For my assignment I will create a program that demonstrates a cloth simulator built with Position Based Dynamics.
It will be using a Position-based Dynamics system, largely insired by Bartels' masters thesis, where the behaviour of the cloth m_mesh is determined by a set of m_particles that have various constraints connecting them. This video looks at zero compliance distance constraints, which takes in a bending resitance parameter handling a constraint between two neighbouring triangles. He discusses two approaches to this, being an additional distance constraint between opposing m_particles, or the angle between triangles. We will initially be looking into the construction of this model using distance constraints. We will be applying the distance constraint to neighbouring m_particles, so that they remain the same distance from each other at all times. This will be done by finding the distance between the two m_particles, and then moving them so that they are the correct distance apart.

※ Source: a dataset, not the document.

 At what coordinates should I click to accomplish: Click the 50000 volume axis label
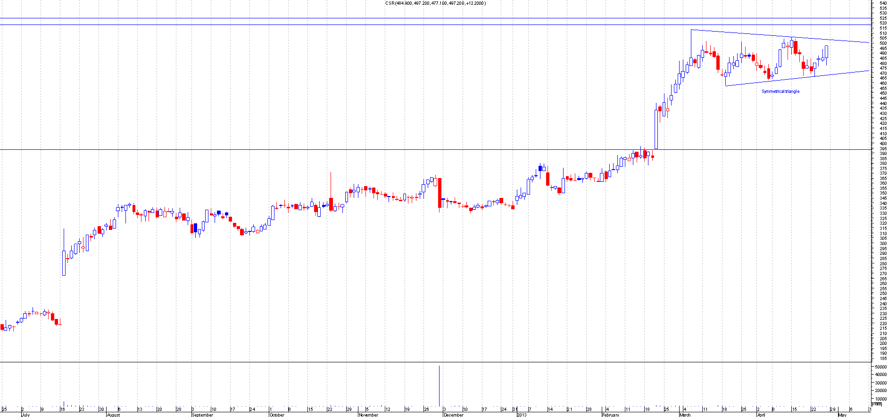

For the data, a m_mesh will be created to represent the cloth, which will be made up of vertices stored as Particle objects. A particle is constructed with a position vector and is assigned a m_mass and velocity. To begin with, the velocity will be zero. The external forces, in this case m_gravity and m_wind are then applied and solved for each of the m_particles, so their new predicted positions can be found. To start, this will involve a fixed position constraint, to hold certain m_particles in the cloth in place, and a distance constraint. This will ensure that neighbouring m_particles remain the same distance from each other at all times. The sim loop will then run continuously, based off of a given timestep. A GUI will be used to input the parameters like m_gravity and m_wind, and potentially others that will be explored later.

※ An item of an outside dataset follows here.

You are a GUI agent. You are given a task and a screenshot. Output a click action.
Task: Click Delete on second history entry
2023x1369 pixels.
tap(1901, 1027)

Here is a basic class diagram for the program. This is somewhat of a placeholder and will be developed as further understanding of the program is gained.
classDiagram
Particle --* ClothMesh
ClothMesh --* ClothSim
class Particle{
+Vec3 m_posision
+Vec3 m_predictedPosition
+Vec3 m_colour
+Vec3 m_velocity
+vector m_neighbours
+vector m_yNeighbours
+float m_mass
+void draw()
+void p_draw()
+float getMass() const
+float getInvMass() const
}
class ClothMesh{
-float m_clothWidth
-float m_clothHeight
-size_t m_particleWidth
-size_t m_particleHeight
-float m_widthStep
-float m_heightStep
-Particle[] m_particles
-AbstractVAO m_vao
+void findNeighbours(size_t _x, size_t _y)

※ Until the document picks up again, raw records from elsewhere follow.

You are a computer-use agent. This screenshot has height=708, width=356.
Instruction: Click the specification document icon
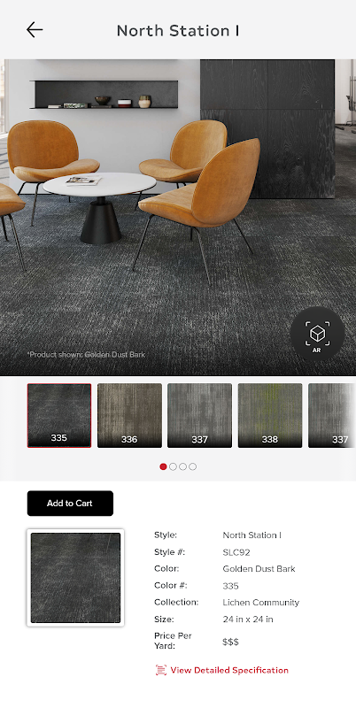(x=161, y=670)
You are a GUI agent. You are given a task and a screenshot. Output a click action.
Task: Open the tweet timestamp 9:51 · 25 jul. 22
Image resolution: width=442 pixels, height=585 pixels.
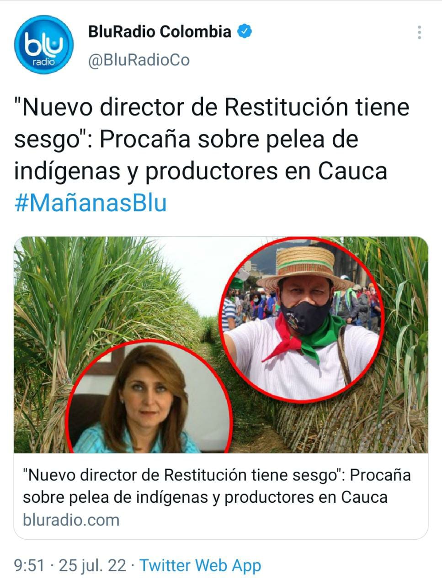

+void applyExternalForces(float _gravity, ngl::Vec3 _wind, float _timeStep)
+void applyFixedConstraint(Particle &p)
+void applyDistanceConstraint(Particle &p)
+void setPositions();
+void draw()
+void drawGL()
+float getWidth() const
+float getHeight() const
+size_t getParticleWidth() const
+size_t getParticleHeight() const
+vector<Particle> getParticles(size_t _index)
+vector<Particle> getParticle(size_t _x, size_t _y)
+float getWidthStep() const;
+float getHeightStep() const;
}
class ClothSim{
-float m_gravity
-Vec3 m_wind
-size_t m_solveIterations
-bool[] m_fixedPoints
+ClothMesh m_mesh
+void runSim()
+void createNewMesh(float _cWidth, float _cHeight, size_t _pWidth, size_t _pHeight, float _pMass);
+void initialise();
+void initFixedPoints();
+float getGravity() const
+Vec3 getWind() const
+float setGravity(float _gravity)
+Vec3 setWind(Vec3 _wind)
+void setSolveIterations(size_t _solveIterations)
+void setFixedPoint(size_t i, bool _fixed)
}
I have implemented a simple position based cloth simulation that allows a particle mesh to interact with external forces and stretch appropriately. This has been done using distance constraints between particles and running with a given number of solve iterations. In the future, I would first add a complete mesh with a triangulated grid to represent the cloth as more than just particles. Additionally, I would fully implement the technique as seen in the literature, with triangle neighbours sharing edges and using a bending constraint alongside the distance constraint that I have used. I would add velocity dampening to provide more control over the simulation, and internal and external collisions to make a more accurate simulator. I would also provide functionality for the user to interact with the cloth directly and set it up in more ways than some pre defined fixed points.